Who manages the frontline between clients and drivers? Dispatchers, of course! Dispatchers are responsible for a lot of duties. Some of the biggest items on the vehicle dispatch checklist include:
- Managing jobs
- Assigning jobs to drivers
- Coordinating operations
- Following communication protocol
One of the biggest vehicle dispatch checklist items is managing jobs. Dispatching is a precise art because dispatchers have to arrange timely service on tight schedules. Two of the biggest challenges are managing schedules and managing routes.
Who’s doing the job? Dispatchers are responsible for finding the correct employees for the job. For example, consider an Internet company. If my Internet company sent an employee who only knows how to drive and not how to fix my Internet, I’d be pretty upset! In that respect, dispatchers at an Internet service company have to consider a technician’s skills before scheduling a job.
Dispatchers also have to balance schedules. “It’s not always as easy as putting employees on a sheet,” commented a dispatcher. “I have to add new appointments around existing appointments, while making sure I assign a rep as quickly as possible.”
How are employees getting to a job? In addition to managing schedules, some dispatchers have to plan an efficient route.

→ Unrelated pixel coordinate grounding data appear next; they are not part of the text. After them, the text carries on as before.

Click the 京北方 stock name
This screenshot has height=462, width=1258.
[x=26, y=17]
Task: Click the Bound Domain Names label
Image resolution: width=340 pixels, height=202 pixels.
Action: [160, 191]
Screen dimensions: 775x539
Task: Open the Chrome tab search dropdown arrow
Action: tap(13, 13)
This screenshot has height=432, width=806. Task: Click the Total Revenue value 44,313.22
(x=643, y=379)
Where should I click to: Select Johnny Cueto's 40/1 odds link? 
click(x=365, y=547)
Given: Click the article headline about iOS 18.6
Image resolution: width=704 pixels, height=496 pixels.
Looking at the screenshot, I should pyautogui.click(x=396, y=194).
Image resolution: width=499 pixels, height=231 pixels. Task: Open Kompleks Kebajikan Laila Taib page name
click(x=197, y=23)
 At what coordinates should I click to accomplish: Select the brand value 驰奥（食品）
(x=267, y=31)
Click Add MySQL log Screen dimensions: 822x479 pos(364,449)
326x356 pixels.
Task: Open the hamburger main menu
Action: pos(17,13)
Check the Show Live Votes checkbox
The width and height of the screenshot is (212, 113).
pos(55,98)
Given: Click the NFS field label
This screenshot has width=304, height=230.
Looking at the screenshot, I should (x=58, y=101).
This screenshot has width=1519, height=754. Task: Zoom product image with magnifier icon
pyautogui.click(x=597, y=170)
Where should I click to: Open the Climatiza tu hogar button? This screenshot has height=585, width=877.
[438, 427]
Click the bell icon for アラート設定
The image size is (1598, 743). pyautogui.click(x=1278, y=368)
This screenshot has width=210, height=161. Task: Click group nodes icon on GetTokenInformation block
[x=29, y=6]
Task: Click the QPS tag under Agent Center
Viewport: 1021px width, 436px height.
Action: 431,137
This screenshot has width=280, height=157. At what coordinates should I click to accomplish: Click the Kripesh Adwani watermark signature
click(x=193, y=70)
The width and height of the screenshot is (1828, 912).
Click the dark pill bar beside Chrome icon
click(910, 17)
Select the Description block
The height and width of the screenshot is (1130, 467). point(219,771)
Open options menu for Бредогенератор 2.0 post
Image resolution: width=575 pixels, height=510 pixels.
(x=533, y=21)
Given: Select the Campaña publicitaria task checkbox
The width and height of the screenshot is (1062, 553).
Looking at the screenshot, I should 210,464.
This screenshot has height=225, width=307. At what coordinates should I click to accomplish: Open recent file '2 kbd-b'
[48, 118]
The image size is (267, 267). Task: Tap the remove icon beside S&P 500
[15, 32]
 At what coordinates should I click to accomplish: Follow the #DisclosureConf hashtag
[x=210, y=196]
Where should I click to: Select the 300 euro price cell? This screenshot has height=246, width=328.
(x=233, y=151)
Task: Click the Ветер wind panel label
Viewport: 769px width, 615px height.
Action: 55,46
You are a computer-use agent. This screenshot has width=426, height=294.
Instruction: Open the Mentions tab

We previously discussed route management. In summary, finding the best route is not as easy as finding the shortest route. Dispatchers need to consider other factors such as safety rules or customer expectations.
Assigning Jobs to Drivers
After planning schedules and routes, the next step in the vehicle dispatch checklist is assigning jobs to drivers. There are typically two ways to assign jobs: manually and digitally.
Some companies use manual forms. Dispatchers are required to write or type info such as shipper name, destinations, stops, and special instructions. The instructions are then sent by paper, text, or email.
As well, other companies choose to use dispatch software. Dispatching software automatically enter and send job info to drivers. Drivers can then view the job from their vehicle from a tablet, smartphone, or Garmin.
Another big item on the vehicle dispatch checklist is being a driver’s wing person. In other words, dispatchers monitor driver location and updates them of any changes.
For example, dispatchers might reroute drivers if they notice things like bad weather or traffic delays. As well, some dispatchers review hour logs for accuracy. Being a wingperson is not a walk in the park!
Besides coordinating drivers, what else is important? Successful dispatchers build strong bonds with their drivers. This means knowing each driver by name and understanding them. Just like anything in life, it’s easier to work with people when people like each other!
Finally, dispatchers need to follow protocol. When was the last time you saw a dispatcher on TV or on a movie? You might have heard something like, “We have an officer down!”.
However, Hollywood dispatching might not always follow protocol. Especially in emergency services, dispatchers need to talk in a certain way. For example, police dispatchers are usually required to give 1) location, 2) nature of call, and 3) details, in that order.